Material provided below:

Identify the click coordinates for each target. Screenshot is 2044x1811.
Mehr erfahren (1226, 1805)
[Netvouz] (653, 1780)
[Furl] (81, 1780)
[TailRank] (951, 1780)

End of Material provided.
Material provided below:

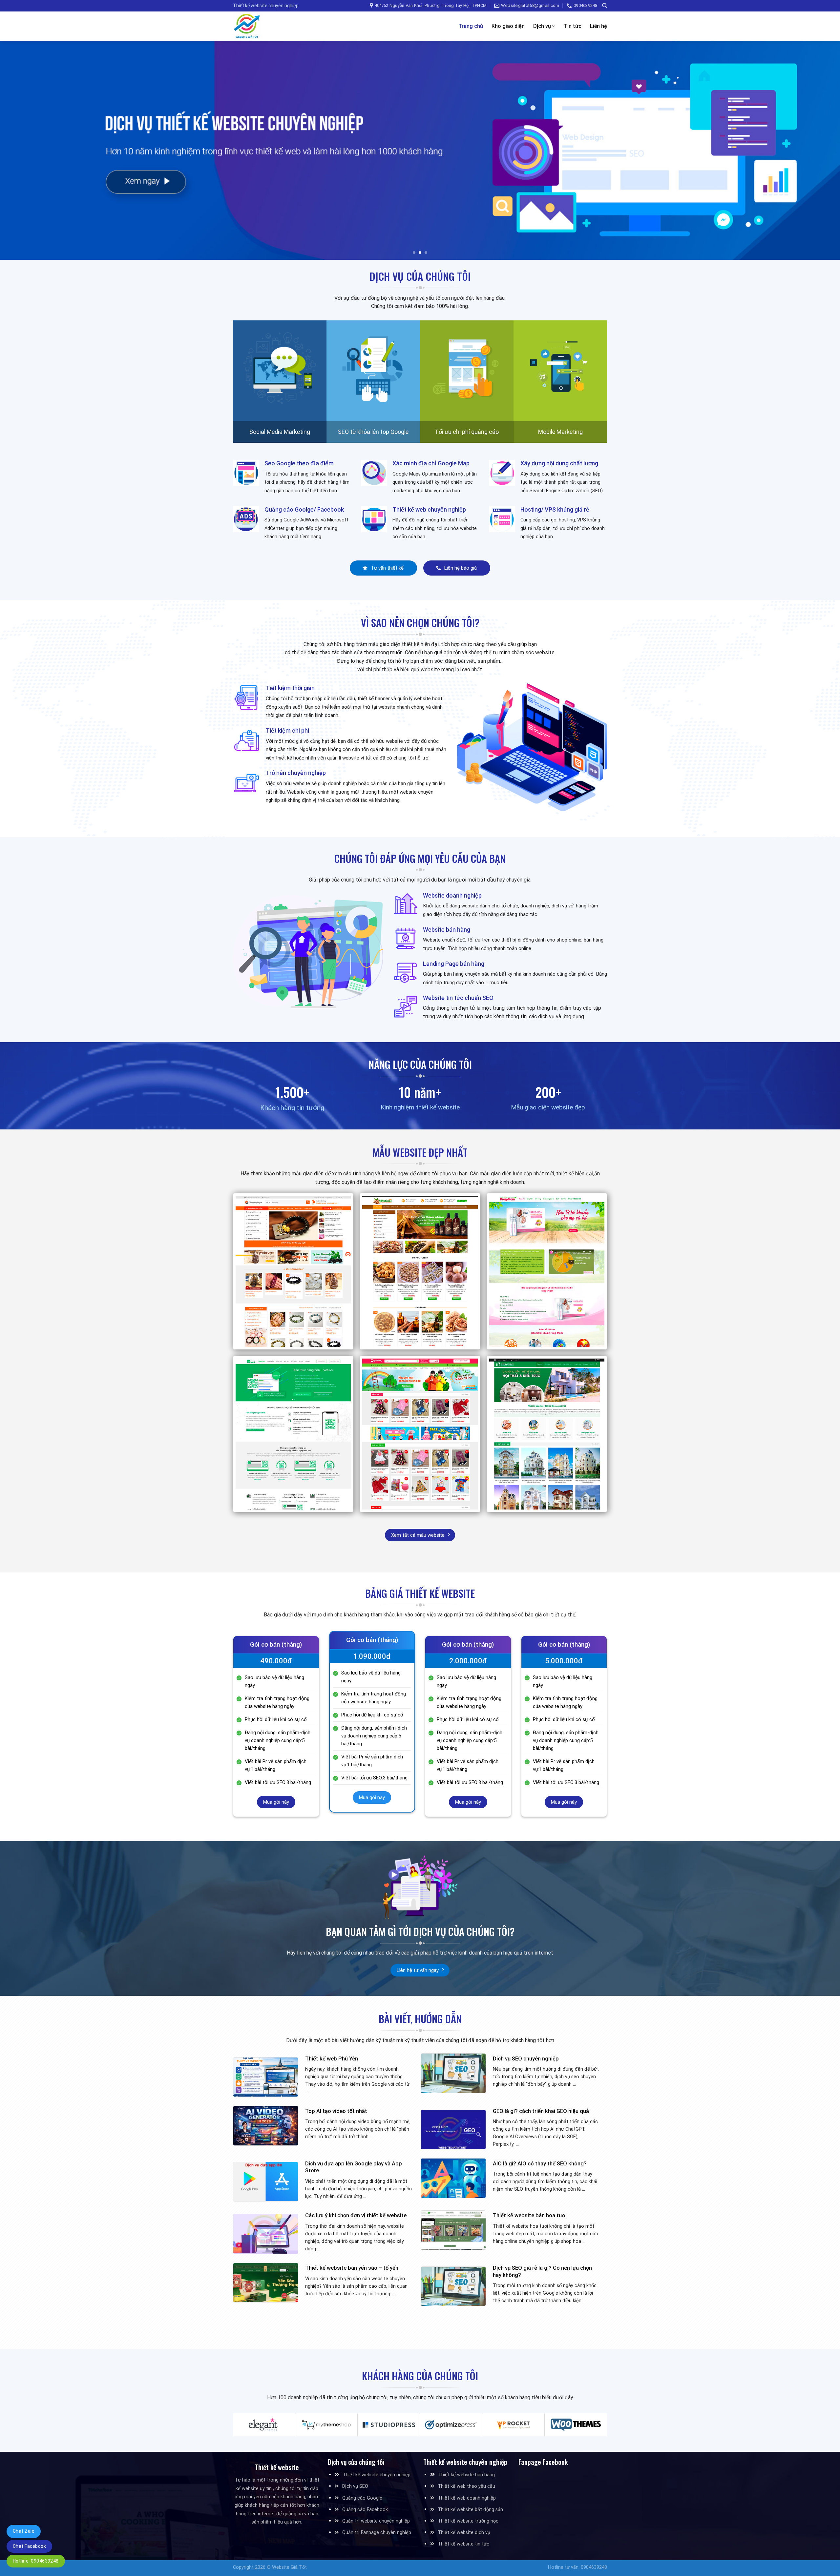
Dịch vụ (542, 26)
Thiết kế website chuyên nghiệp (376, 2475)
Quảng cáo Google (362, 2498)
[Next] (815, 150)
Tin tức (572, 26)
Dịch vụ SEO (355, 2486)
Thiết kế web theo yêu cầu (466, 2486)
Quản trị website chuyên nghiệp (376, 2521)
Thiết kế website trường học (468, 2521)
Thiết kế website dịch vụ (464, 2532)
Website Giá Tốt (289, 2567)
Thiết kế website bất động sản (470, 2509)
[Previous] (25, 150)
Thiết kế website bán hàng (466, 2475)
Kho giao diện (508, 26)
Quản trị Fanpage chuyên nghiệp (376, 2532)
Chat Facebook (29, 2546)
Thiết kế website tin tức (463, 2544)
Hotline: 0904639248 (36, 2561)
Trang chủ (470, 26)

End of Material provided.
Material provided below:

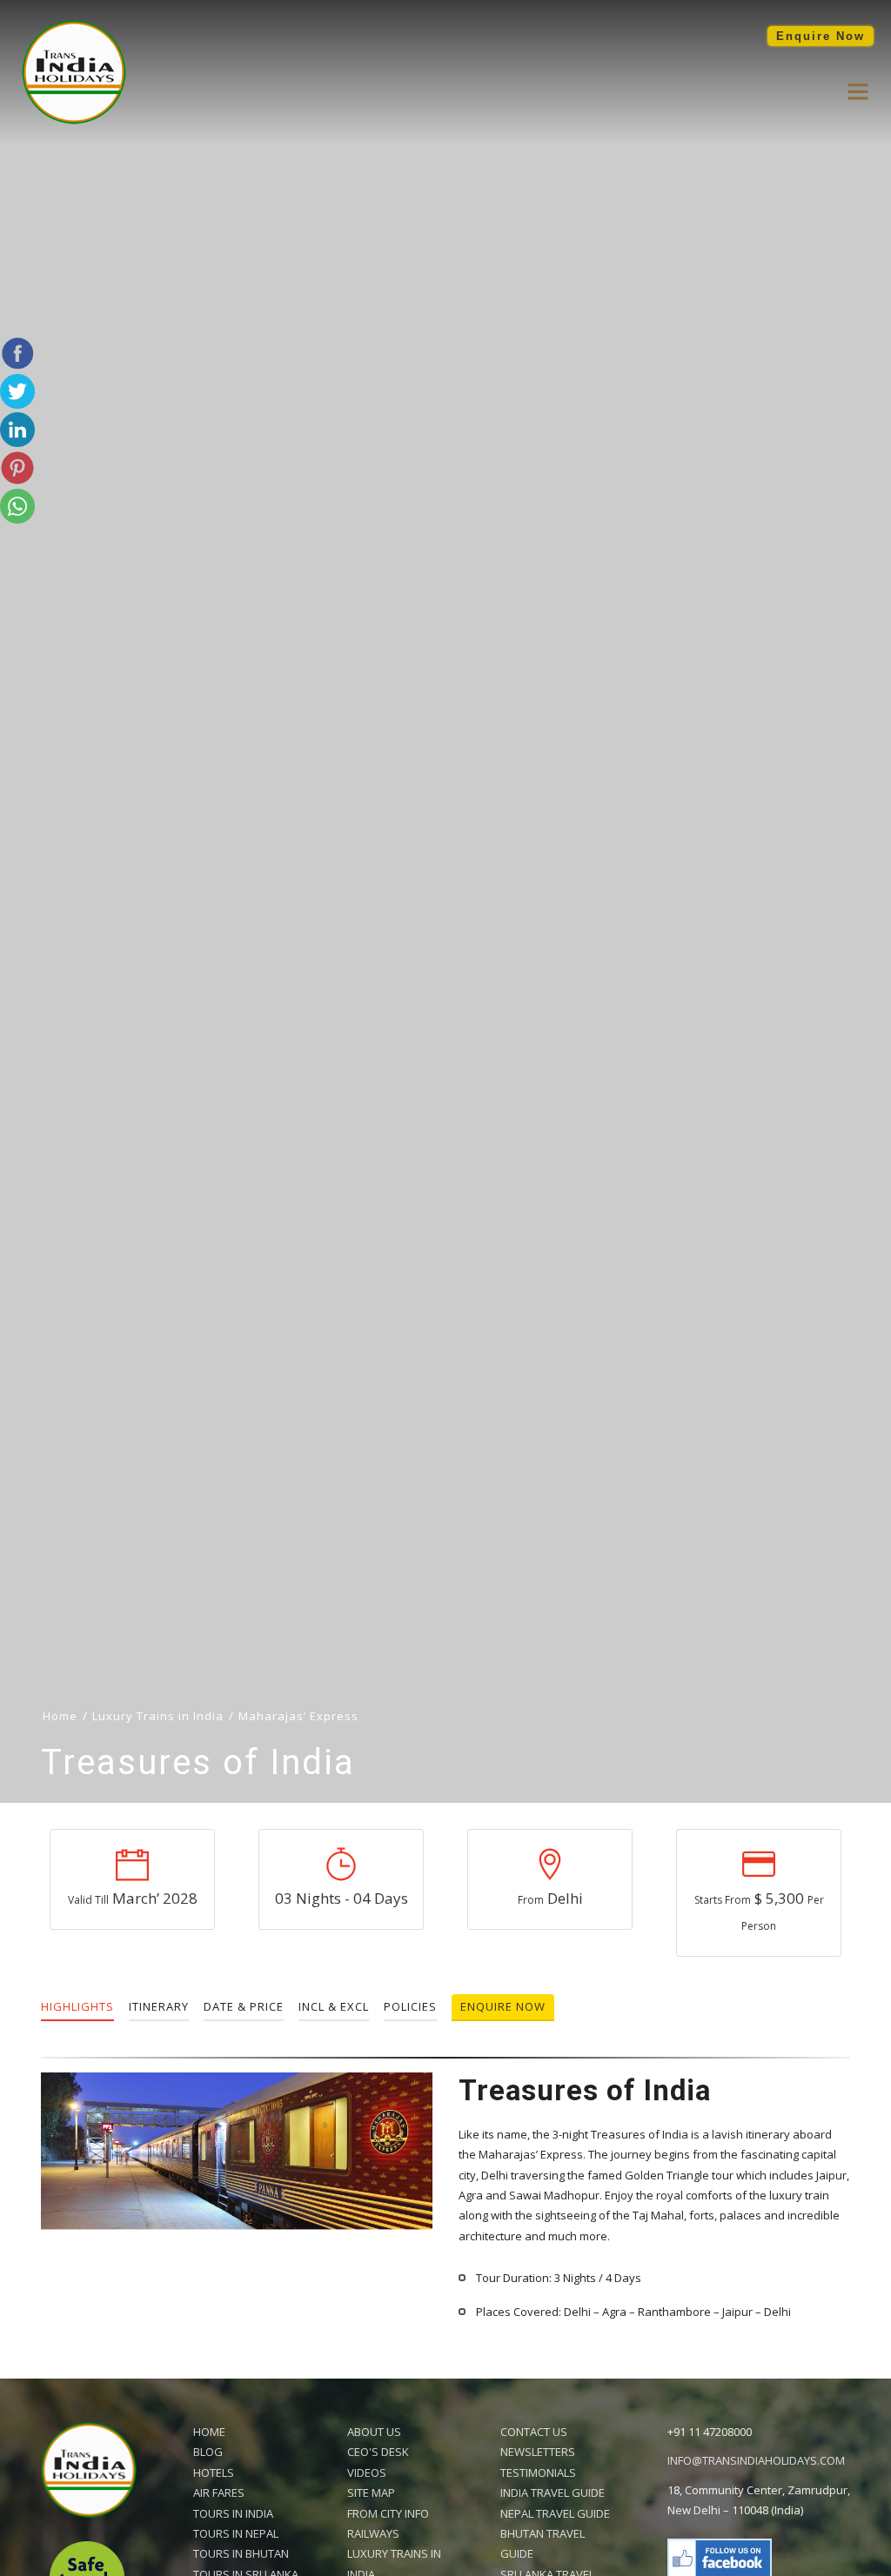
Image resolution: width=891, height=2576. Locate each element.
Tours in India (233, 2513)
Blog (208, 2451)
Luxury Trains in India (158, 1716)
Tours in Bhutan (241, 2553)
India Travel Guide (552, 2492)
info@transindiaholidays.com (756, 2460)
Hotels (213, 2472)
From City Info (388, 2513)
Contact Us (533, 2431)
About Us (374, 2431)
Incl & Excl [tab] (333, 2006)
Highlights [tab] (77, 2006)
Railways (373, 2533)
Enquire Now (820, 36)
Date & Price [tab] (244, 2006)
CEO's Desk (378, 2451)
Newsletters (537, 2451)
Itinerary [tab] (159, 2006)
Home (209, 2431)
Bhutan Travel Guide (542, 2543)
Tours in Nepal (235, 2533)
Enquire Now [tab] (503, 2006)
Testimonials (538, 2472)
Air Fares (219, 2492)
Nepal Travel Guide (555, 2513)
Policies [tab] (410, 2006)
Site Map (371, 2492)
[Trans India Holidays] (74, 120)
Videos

End of Material provided.

• [Work to be completed] Out of the listing above, reproduce exactly the lines from the one with "[Previous] (25, 150)" up to and including the one with "Trang chủ (470, 26)".

• [Answer below]
[Previous] (25, 150)
Thiết kế website bán hàng (466, 2475)
Kho giao diện (508, 26)
Quản trị Fanpage chuyên nghiệp (376, 2532)
Chat Facebook (29, 2546)
Thiết kế website tin tức (463, 2544)
Hotline: 0904639248 (36, 2561)
Trang chủ (470, 26)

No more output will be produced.